Debaixo do guarda-chuva da Vicar/Grupo Veloci, de Lincoln Oliveira, a F4 Brasil se faz presente no Velocitta para a segunda etapa do campeonato 2026. Mas as coisas não começaram muito bem — ou melhor, continuam mal.
Na quinta-feira, o negócio já dava os primeiros sinais de que ia descambar quando o treino acabou paralisado porque simplesmente a organização errou o traçado convencional da pista de Mogi-Guaçu.

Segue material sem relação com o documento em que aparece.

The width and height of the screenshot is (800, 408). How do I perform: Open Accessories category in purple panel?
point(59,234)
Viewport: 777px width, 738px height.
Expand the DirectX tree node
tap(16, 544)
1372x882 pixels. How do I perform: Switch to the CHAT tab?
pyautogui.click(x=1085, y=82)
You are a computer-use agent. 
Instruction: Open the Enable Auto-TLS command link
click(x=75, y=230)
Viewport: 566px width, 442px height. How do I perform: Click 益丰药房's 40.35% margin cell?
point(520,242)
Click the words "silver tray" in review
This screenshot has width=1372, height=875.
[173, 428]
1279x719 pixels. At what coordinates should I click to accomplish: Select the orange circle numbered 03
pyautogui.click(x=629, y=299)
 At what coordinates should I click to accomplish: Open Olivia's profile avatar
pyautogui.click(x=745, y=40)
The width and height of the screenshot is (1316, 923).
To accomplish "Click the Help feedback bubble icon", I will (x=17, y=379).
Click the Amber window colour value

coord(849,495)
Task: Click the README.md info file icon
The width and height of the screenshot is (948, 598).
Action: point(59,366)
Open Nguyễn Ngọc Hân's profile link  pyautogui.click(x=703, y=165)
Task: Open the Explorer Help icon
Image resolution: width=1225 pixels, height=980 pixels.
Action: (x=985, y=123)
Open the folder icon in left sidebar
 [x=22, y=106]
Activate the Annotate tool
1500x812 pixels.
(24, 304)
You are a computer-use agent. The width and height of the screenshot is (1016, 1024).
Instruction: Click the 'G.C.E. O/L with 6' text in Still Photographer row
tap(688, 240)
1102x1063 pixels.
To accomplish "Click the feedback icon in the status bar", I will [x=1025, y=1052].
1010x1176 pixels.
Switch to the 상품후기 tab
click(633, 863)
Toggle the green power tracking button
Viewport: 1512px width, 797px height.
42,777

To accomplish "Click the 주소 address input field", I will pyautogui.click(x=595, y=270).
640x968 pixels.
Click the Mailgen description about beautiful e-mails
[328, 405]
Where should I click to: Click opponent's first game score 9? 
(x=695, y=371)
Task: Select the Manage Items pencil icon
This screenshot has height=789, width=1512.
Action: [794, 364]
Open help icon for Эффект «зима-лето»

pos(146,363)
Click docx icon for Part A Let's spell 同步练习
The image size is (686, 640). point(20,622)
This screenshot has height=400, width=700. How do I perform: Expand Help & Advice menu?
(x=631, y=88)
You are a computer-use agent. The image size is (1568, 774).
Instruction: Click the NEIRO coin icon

Daí chega a sexta-feira, e o temor é outro: não há peças de reposição. Tem equipe se ajudando e emprestando para a outra o que pode. Tem carro que tende a ficar parado nos boxes porque está esperando os componentes chegarem de São Paulo. Tem quem teme ir à pista e ter alguma avaria sabendo que o fim de semana está acabado.
O medo também decorre porque já houve caso no ano passado de piloto ter de abandonar o campeonato simplesmente porque não havia como consertá-lo após acidente.
Ou seja: o campeonato formador de pilotos basicamente impõe uma regra que, se bater, não corre. E, provavelmente, não só neste fim de semana no Velocitta. Ressalte-se: não é porque as equipes não pagam pelas peças.
Digamos que, por ser uma categoria de base, compõe o que se pode chamar de Várzea de Rodinhas. O caminho da F4 Brasil está mal traçado.